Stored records
============
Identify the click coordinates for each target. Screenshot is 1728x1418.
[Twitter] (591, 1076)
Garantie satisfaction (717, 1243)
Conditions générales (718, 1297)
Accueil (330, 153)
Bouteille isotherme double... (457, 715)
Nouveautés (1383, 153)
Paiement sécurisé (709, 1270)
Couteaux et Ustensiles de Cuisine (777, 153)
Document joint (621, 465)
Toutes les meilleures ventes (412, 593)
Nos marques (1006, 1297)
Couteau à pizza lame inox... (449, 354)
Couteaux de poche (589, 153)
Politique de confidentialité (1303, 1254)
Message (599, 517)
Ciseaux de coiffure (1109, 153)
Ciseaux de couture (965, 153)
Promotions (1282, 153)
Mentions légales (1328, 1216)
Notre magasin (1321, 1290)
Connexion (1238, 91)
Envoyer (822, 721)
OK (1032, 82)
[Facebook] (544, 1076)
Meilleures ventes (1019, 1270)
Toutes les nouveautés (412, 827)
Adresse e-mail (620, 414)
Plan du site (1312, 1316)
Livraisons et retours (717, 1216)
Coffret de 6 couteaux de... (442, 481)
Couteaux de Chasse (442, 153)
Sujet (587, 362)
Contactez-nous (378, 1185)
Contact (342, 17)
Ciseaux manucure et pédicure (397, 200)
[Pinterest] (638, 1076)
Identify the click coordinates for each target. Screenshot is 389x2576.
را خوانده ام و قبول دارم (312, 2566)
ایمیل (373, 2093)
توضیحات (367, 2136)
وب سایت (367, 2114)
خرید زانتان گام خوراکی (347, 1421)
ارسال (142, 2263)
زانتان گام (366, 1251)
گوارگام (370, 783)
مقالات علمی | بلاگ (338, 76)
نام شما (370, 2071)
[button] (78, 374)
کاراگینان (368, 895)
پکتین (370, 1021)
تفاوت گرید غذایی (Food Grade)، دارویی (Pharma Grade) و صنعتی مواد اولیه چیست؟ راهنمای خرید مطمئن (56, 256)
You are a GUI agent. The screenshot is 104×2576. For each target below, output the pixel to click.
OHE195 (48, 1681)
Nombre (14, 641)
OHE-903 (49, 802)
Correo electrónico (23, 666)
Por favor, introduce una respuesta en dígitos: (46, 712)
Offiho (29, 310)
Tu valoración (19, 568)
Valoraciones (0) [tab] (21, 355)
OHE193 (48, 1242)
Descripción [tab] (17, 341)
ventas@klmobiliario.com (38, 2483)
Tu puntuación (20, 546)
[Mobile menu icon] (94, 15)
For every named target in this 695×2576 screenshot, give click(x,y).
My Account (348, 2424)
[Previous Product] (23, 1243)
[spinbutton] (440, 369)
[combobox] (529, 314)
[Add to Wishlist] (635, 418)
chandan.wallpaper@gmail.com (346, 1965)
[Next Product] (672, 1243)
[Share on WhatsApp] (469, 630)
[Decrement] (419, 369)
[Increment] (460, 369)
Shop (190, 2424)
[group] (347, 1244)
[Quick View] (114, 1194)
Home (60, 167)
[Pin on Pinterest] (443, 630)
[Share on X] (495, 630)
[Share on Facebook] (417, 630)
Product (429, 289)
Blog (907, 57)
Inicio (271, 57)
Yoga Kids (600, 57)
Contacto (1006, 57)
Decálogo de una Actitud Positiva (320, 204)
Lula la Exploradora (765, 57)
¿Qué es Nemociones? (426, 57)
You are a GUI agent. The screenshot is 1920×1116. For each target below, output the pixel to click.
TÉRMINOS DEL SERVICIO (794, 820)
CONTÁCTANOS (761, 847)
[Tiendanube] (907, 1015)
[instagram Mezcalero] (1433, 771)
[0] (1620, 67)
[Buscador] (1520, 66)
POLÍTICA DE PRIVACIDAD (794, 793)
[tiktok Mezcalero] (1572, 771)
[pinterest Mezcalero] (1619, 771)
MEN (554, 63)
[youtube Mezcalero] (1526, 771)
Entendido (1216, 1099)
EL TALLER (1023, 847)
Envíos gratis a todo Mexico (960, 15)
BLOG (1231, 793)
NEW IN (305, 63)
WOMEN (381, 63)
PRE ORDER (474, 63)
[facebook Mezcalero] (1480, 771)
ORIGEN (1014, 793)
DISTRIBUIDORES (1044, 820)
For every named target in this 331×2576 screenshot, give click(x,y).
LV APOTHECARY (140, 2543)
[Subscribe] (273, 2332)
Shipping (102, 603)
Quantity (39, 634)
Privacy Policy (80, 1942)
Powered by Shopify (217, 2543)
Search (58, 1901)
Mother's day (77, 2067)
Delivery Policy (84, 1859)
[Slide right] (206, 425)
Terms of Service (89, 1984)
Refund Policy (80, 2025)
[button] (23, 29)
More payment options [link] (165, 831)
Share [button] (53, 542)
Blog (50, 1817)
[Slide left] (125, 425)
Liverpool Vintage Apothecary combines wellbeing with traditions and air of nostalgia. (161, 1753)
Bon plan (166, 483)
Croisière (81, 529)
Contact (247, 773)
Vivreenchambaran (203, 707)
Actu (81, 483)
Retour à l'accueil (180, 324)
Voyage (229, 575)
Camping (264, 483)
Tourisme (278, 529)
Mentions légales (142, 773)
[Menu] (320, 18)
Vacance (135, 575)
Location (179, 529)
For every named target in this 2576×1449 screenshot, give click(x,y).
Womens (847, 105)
============
What is needed - Could you restate every record word for word?

Solution to the problem -
Identify the click coordinates for each target. Screenshot is 1728x1418.
[Twitter] (591, 1076)
Garantie satisfaction (717, 1243)
Conditions générales (718, 1297)
Accueil (330, 153)
Bouteille isotherme double... (457, 715)
Nouveautés (1383, 153)
Paiement sécurisé (709, 1270)
Couteaux et Ustensiles de Cuisine (777, 153)
Document joint (621, 465)
Toutes les meilleures ventes (412, 593)
Nos marques (1006, 1297)
Couteau à pizza lame inox... (449, 354)
Couteaux de poche (589, 153)
Politique de confidentialité (1303, 1254)
Message (599, 517)
Ciseaux de coiffure (1109, 153)
Ciseaux de couture (965, 153)
Promotions (1282, 153)
Mentions légales (1328, 1216)
Notre magasin (1321, 1290)
Connexion (1238, 91)
Envoyer (822, 721)
OK (1032, 82)
[Facebook] (544, 1076)
Meilleures ventes (1019, 1270)
Toutes les nouveautés (412, 827)
Adresse e-mail (620, 414)
Plan du site (1312, 1316)
Livraisons et retours (717, 1216)
Coffret de 6 couteaux de... (442, 481)
Couteaux de Chasse (442, 153)
Sujet (587, 362)
Contactez-nous (378, 1185)
Contact (342, 17)
Ciseaux manucure et pédicure (397, 200)
[Pinterest] (638, 1076)
Identify the click coordinates for each target. Screenshot is 389x2576.
را خوانده ام و قبول دارم (312, 2566)
ایمیل (373, 2093)
توضیحات (367, 2136)
وب سایت (367, 2114)
خرید زانتان گام خوراکی (347, 1421)
ارسال (142, 2263)
زانتان گام (366, 1251)
گوارگام (370, 783)
مقالات علمی | بلاگ (338, 76)
نام شما (370, 2071)
[button] (78, 374)
کاراگینان (368, 895)
پکتین (370, 1021)
تفاوت گرید غذایی (Food Grade)، دارویی (Pharma Grade) و صنعتی مواد اولیه چیست؟ راهنمای خرید مطمئن (56, 256)
You are a GUI agent. The screenshot is 104×2576. For each target below, output the pixel to click.
OHE195 (48, 1681)
Nombre (14, 641)
OHE-903 (49, 802)
Correo electrónico (23, 666)
Por favor, introduce una respuesta en dígitos: (46, 712)
Offiho (29, 310)
Tu valoración (19, 568)
Valoraciones (0) [tab] (21, 355)
OHE193 (48, 1242)
Descripción [tab] (17, 341)
ventas@klmobiliario.com (38, 2483)
Tu puntuación (20, 546)
[Mobile menu icon] (94, 15)
For every named target in this 695×2576 screenshot, give click(x,y).
My Account (348, 2424)
[Previous Product] (23, 1243)
[spinbutton] (440, 369)
[combobox] (529, 314)
[Add to Wishlist] (635, 418)
chandan.wallpaper@gmail.com (346, 1965)
[Next Product] (672, 1243)
[Share on WhatsApp] (469, 630)
[Decrement] (419, 369)
[Increment] (460, 369)
Shop (190, 2424)
[group] (347, 1244)
[Quick View] (114, 1194)
Home (60, 167)
[Pin on Pinterest] (443, 630)
[Share on X] (495, 630)
[Share on Facebook] (417, 630)
Product (429, 289)
Blog (907, 57)
Inicio (271, 57)
Yoga Kids (600, 57)
Contacto (1006, 57)
Decálogo de una Actitud Positiva (320, 204)
Lula la Exploradora (765, 57)
¿Qué es Nemociones? (426, 57)
You are a GUI agent. The screenshot is 1920×1116. For each target below, output the pixel to click.
TÉRMINOS DEL SERVICIO (794, 820)
CONTÁCTANOS (761, 847)
[Tiendanube] (907, 1015)
[instagram Mezcalero] (1433, 771)
[0] (1620, 67)
[Buscador] (1520, 66)
POLÍTICA DE PRIVACIDAD (794, 793)
[tiktok Mezcalero] (1572, 771)
[pinterest Mezcalero] (1619, 771)
MEN (554, 63)
[youtube Mezcalero] (1526, 771)
Entendido (1216, 1099)
EL TALLER (1023, 847)
Envíos gratis a todo Mexico (960, 15)
BLOG (1231, 793)
NEW IN (305, 63)
WOMEN (381, 63)
PRE ORDER (474, 63)
[facebook Mezcalero] (1480, 771)
ORIGEN (1014, 793)
DISTRIBUIDORES (1044, 820)
For every named target in this 331×2576 screenshot, give click(x,y).
LV APOTHECARY (140, 2543)
[Subscribe] (273, 2332)
Shipping (102, 603)
Quantity (39, 634)
Privacy Policy (80, 1942)
Powered by Shopify (217, 2543)
Search (58, 1901)
Mother's day (77, 2067)
Delivery Policy (84, 1859)
[Slide right] (206, 425)
Terms of Service (89, 1984)
Refund Policy (80, 2025)
[button] (23, 29)
More payment options [link] (165, 831)
Share [button] (53, 542)
Blog (50, 1817)
[Slide left] (125, 425)
Liverpool Vintage Apothecary combines wellbeing with traditions and air of nostalgia. (161, 1753)
Bon plan (166, 483)
Croisière (81, 529)
Contact (247, 773)
Vivreenchambaran (203, 707)
Actu (81, 483)
Retour à l'accueil (180, 324)
Voyage (229, 575)
Camping (264, 483)
Tourisme (278, 529)
Mentions légales (142, 773)
[Menu] (320, 18)
Vacance (135, 575)
Location (179, 529)
For every named target in this 2576×1449 screenshot, give click(x,y).
Womens (847, 105)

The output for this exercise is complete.